Top of PROVIDED DATA

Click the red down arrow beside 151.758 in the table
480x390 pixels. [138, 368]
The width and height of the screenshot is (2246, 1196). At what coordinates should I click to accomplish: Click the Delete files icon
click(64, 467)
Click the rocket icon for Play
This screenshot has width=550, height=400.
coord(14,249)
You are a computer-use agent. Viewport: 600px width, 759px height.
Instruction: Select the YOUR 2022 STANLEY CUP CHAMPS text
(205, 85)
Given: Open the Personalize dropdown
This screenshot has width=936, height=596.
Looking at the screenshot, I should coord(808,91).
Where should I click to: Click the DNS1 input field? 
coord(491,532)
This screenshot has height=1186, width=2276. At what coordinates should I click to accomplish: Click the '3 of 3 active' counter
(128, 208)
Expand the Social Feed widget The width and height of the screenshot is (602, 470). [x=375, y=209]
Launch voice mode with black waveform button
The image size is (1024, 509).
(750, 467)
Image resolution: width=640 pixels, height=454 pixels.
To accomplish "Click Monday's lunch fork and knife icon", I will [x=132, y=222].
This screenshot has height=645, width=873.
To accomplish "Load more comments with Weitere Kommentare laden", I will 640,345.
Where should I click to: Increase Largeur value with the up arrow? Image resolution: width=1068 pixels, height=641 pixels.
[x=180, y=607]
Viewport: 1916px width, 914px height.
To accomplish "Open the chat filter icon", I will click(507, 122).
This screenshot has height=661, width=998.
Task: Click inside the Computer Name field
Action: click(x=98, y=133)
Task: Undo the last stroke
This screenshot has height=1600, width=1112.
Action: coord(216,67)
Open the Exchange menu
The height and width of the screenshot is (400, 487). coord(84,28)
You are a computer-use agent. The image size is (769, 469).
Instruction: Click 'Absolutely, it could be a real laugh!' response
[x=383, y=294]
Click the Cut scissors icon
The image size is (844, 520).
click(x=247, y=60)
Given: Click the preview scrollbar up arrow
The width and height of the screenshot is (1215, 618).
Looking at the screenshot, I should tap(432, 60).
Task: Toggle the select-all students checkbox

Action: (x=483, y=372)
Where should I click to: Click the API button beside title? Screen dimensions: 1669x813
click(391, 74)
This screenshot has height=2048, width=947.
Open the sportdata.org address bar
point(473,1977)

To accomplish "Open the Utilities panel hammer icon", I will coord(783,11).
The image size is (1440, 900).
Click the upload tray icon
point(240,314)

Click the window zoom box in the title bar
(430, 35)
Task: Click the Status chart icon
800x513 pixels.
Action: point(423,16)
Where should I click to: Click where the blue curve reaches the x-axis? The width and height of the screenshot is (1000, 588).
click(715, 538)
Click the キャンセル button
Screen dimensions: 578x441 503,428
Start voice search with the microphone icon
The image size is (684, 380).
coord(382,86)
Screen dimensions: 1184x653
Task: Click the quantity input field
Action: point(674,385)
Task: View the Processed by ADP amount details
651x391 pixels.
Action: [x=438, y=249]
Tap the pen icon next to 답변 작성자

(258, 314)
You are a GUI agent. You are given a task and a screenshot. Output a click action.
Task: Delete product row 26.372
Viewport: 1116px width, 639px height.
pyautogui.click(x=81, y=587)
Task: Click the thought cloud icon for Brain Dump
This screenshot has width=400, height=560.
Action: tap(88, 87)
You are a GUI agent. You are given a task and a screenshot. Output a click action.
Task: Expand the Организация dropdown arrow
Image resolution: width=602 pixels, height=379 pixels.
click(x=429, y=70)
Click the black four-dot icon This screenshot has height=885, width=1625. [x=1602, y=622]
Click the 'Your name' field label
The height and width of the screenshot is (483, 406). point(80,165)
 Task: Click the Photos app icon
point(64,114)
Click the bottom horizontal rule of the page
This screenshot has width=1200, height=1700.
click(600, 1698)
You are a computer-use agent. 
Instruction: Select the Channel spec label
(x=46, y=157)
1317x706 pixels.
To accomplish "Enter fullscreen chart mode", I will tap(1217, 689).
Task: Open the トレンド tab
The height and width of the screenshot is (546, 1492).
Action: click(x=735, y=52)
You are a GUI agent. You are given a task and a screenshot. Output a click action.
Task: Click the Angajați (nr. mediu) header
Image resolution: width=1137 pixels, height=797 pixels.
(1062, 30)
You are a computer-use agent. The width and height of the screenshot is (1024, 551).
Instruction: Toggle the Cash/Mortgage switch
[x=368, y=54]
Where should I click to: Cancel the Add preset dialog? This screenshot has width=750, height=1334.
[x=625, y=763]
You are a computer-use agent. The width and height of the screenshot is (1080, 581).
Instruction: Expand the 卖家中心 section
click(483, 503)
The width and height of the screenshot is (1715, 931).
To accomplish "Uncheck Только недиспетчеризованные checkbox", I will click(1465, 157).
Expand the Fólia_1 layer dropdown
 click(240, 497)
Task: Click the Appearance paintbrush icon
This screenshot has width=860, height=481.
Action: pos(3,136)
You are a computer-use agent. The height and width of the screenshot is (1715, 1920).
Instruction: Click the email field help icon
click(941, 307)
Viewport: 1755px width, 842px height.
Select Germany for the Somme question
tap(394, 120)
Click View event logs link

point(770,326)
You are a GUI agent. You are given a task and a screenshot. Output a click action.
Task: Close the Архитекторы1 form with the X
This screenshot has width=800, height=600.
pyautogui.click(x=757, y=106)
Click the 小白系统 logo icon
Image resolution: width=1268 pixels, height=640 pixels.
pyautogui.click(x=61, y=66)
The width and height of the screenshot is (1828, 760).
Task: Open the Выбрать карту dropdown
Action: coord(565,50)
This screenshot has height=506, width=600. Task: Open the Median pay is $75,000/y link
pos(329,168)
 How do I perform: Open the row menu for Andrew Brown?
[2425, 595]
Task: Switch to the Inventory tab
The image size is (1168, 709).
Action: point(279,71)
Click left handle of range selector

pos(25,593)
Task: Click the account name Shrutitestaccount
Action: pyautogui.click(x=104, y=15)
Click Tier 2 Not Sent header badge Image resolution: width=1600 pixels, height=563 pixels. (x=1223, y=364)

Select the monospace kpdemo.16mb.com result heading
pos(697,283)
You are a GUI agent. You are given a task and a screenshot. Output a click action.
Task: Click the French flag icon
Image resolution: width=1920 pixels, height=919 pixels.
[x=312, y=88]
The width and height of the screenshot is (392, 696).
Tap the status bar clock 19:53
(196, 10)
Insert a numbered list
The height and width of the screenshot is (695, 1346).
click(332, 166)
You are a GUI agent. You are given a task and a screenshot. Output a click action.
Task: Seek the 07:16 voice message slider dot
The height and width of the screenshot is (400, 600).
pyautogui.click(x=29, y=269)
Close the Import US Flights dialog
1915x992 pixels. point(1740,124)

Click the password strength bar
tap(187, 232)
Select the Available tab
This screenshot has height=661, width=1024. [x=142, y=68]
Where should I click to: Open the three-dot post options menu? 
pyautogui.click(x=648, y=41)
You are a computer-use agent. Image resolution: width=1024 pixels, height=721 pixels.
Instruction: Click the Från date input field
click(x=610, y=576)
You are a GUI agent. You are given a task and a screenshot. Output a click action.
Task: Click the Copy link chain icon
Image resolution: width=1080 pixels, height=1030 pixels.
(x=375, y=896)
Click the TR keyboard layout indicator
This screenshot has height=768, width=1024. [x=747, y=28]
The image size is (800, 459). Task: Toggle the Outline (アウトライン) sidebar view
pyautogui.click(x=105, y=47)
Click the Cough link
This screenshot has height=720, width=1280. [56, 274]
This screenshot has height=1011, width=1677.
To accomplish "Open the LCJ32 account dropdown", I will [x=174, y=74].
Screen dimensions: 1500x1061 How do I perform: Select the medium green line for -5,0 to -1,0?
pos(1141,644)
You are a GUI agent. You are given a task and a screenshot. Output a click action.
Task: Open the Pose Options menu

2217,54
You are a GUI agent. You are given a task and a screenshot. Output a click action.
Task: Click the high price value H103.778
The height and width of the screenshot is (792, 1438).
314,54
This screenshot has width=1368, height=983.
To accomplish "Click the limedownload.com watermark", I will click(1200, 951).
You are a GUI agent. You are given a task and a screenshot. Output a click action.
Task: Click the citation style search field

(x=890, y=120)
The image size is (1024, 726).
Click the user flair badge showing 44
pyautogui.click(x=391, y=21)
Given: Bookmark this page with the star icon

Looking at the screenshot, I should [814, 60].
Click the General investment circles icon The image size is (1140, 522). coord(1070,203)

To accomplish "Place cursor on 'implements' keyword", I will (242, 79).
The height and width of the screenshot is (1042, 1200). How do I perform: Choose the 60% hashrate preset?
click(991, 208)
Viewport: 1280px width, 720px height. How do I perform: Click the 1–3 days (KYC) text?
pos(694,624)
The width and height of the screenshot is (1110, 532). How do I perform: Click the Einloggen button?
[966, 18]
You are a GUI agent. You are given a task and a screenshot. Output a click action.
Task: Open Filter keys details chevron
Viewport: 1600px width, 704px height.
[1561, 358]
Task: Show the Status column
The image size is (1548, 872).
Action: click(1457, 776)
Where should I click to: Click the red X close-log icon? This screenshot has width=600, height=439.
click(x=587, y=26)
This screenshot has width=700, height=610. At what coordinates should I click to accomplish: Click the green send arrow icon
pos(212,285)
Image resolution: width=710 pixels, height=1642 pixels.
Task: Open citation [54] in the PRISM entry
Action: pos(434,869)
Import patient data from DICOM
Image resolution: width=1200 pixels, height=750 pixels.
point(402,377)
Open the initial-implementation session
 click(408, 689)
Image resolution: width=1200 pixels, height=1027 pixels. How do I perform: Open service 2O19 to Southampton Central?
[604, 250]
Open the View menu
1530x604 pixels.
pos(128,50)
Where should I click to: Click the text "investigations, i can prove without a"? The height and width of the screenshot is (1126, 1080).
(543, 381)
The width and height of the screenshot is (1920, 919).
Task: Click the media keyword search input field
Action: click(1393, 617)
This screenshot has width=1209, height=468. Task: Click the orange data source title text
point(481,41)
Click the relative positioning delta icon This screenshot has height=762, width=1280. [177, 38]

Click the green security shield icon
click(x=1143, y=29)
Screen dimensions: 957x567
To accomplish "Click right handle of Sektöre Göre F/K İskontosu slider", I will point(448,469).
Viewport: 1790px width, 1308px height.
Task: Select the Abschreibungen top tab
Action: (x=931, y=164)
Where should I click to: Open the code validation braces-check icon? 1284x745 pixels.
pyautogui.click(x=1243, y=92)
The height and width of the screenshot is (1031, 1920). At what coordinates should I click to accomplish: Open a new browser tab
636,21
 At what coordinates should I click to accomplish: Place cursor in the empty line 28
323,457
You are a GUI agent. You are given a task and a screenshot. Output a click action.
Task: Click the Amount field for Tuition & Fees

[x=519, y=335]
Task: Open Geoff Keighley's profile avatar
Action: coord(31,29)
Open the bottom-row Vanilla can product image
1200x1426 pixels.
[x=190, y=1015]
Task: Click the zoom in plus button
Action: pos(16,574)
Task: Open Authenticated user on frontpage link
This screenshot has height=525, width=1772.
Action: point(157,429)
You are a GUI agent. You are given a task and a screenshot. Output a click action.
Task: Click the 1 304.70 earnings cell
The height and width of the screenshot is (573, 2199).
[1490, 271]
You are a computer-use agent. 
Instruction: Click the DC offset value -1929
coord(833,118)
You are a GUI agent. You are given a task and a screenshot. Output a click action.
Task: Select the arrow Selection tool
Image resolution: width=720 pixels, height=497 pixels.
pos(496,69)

Bottom of PROVIDED DATA

Reprint exactly the lines above that start at the one with "You are a computer-use agent. The height" and end at the one with "The width and height of the screenshot is (392, 696).", keeping both and adding none.

SOLUTION TO THIS TASK:
You are a computer-use agent. The height and width of the screenshot is (1715, 1920).
Instruction: Click the email field help icon
click(941, 307)
Viewport: 1755px width, 842px height.
Select Germany for the Somme question
tap(394, 120)
Click View event logs link

point(770,326)
You are a GUI agent. You are given a task and a screenshot. Output a click action.
Task: Close the Архитекторы1 form with the X
This screenshot has width=800, height=600.
pyautogui.click(x=757, y=106)
Click the 小白系统 logo icon
Image resolution: width=1268 pixels, height=640 pixels.
pyautogui.click(x=61, y=66)
The width and height of the screenshot is (1828, 760).
Task: Open the Выбрать карту dropdown
Action: coord(565,50)
This screenshot has height=506, width=600. Task: Open the Median pay is $75,000/y link
pos(329,168)
 How do I perform: Open the row menu for Andrew Brown?
[2425, 595]
Task: Switch to the Inventory tab
The image size is (1168, 709).
Action: point(279,71)
Click left handle of range selector

pos(25,593)
Task: Click the account name Shrutitestaccount
Action: pyautogui.click(x=104, y=15)
Click Tier 2 Not Sent header badge Image resolution: width=1600 pixels, height=563 pixels. (x=1223, y=364)

Select the monospace kpdemo.16mb.com result heading
pos(697,283)
You are a GUI agent. You are given a task and a screenshot. Output a click action.
Task: Click the French flag icon
Image resolution: width=1920 pixels, height=919 pixels.
[x=312, y=88]
The width and height of the screenshot is (392, 696).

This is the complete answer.